Problem to work on – Go through the entries below, tally each line that has the word "computer", and give only the total.

Dataset records –
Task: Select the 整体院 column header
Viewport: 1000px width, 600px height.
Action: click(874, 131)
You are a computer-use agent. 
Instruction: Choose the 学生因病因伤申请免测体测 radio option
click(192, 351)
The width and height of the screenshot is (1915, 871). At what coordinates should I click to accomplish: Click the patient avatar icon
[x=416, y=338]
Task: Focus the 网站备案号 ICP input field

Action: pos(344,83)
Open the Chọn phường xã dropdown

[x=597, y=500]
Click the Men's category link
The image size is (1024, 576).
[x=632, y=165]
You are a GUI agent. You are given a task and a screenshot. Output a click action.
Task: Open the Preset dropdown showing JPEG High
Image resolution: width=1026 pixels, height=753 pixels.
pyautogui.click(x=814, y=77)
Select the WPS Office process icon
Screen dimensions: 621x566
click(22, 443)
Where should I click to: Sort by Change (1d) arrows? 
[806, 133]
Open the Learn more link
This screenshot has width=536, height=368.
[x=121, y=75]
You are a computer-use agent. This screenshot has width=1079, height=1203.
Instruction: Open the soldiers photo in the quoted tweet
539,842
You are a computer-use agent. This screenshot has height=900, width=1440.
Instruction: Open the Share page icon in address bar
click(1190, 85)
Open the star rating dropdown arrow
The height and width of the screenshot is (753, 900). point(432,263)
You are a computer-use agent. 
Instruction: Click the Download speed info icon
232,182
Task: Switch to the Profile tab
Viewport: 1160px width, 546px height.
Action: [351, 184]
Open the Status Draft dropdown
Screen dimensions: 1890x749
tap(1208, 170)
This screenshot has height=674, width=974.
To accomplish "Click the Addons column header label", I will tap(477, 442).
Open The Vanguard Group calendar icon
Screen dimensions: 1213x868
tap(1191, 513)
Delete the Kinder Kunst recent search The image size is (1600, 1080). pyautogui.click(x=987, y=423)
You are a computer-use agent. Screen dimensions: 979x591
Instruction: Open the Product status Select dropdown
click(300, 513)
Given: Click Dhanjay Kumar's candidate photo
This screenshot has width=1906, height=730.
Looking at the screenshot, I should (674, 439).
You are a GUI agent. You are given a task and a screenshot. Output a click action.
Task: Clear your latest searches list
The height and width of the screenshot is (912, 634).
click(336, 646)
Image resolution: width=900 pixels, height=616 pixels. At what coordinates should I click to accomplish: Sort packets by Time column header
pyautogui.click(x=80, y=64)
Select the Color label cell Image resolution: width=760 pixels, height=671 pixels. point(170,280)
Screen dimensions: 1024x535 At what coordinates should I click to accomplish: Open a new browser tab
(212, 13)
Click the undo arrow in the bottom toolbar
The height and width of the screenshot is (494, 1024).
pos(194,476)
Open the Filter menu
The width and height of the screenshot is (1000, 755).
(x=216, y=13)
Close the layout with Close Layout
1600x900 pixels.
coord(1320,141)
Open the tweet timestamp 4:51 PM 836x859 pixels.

Written solution – 5